Dr. Angela Andersen is a Canadian scholar specializing in the architecture of the Islamic world and the inter- and intra-religious interactions that take place via the built environment. She has undertaken fieldwork in Central Asia, Turkey, and parts of Europe and North America. Her most recent study addresses the architecture and experiences of the Alevi Muslim minority in Turkey and its surrounding states, where the Alevis and their ancestors have practiced for the past 700 years. In order to study the structural typologies and comportment in sites of Alevi congregational religious assembly, Andersen conducts extensive site studies, and assembles and translates oral histories and religious teachings from the Alevi tradition, shedding light on diversity in Islam, the relationship between architecture, site, and identity, and the question of minority agency and visibility as embodied in architecture.

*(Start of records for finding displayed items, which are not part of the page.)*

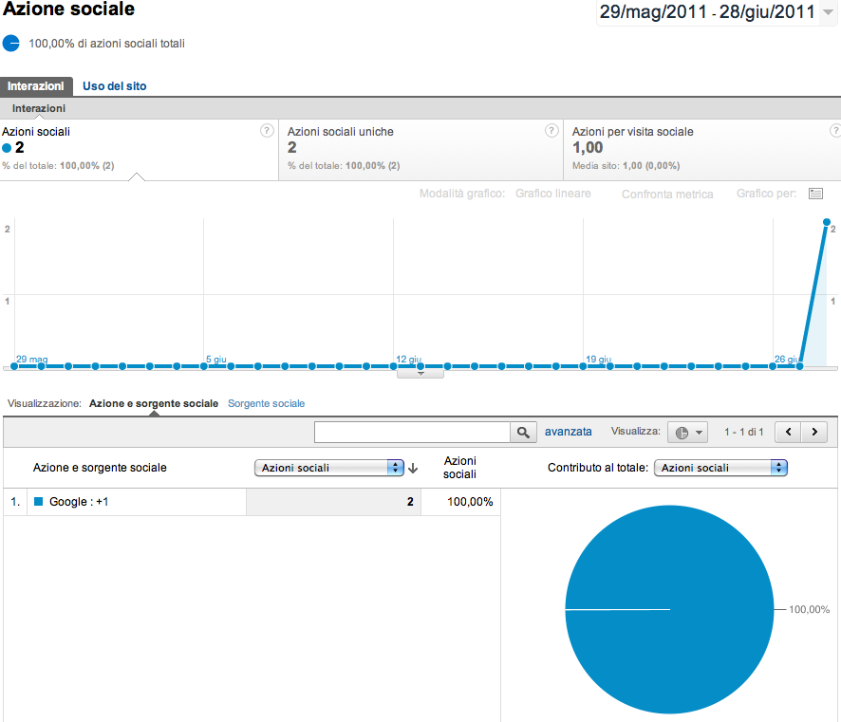Image resolution: width=841 pixels, height=722 pixels.
Task: Open the Azioni sociali sort dropdown
Action: click(x=328, y=467)
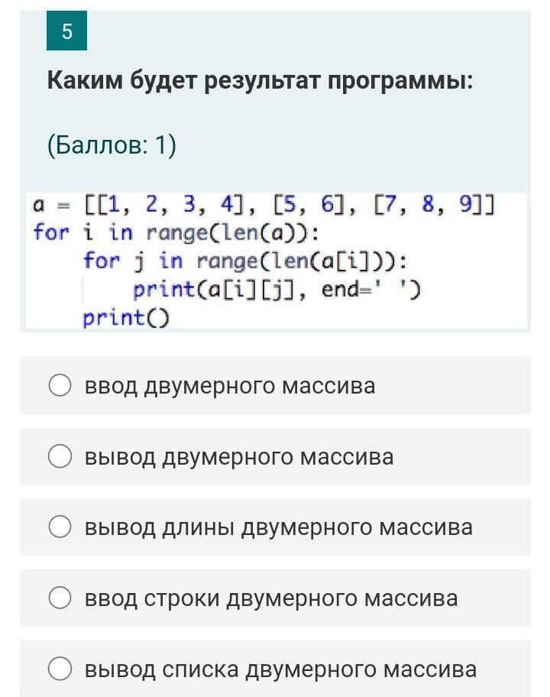550x697 pixels.
Task: Click the print(a[i][j], end=' ') line
Action: click(277, 290)
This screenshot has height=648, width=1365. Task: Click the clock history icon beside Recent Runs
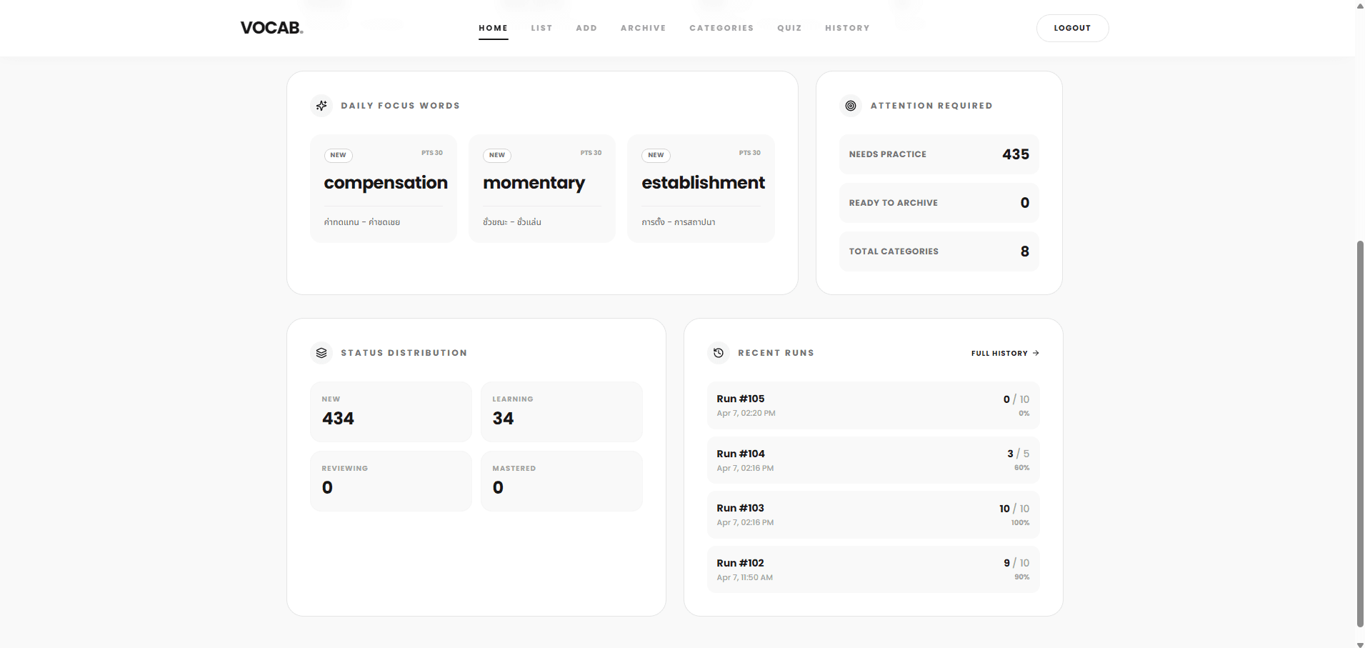tap(719, 353)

Andersen has spoken at the annual meetings of the Society of Architectural Historians, the Vernacular Architecture Forum, the Historians of Islamic Art Association, and the University Art Association of Canada, and at congresses at the Middle East Technical University in Ankara and the International Congress of Turkish Art. Andersen’s published and forthcoming works include studies of Alevi pilgrimage and meeting places, the role of the Ministry of Religion in the Turkish Republic and its impact upon minority architecture, and the role of community memory in understanding historic religious sites. She has contributed to the collection Sacred Precincts: Non-Muslim Sites in Islamic Societies, Mohammad Gharipour, ed. (Leiden: Brill, 2015), and the journal of the Berkeley School of Architecture, and was the editor of the Middle East Consortium of British Columbia’s special edition of the journal Illumine. She was awarded the Hamad bin Khalifa Fellowship in Islamic Art and is the recipient
of SSHRC, Turkish Cultural Foundation, and other travel and research fellowships.